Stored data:
━━━━━━━━

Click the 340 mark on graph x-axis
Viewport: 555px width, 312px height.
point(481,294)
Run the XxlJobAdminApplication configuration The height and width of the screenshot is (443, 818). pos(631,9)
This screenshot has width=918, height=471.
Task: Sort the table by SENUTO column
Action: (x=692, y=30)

━━━━━━━━

Work task: Every entry above should be given again exactly as shown.

Output for this exercise:
Click the 340 mark on graph x-axis
Viewport: 555px width, 312px height.
point(481,294)
Run the XxlJobAdminApplication configuration The height and width of the screenshot is (443, 818). pos(631,9)
This screenshot has width=918, height=471.
Task: Sort the table by SENUTO column
Action: (x=692, y=30)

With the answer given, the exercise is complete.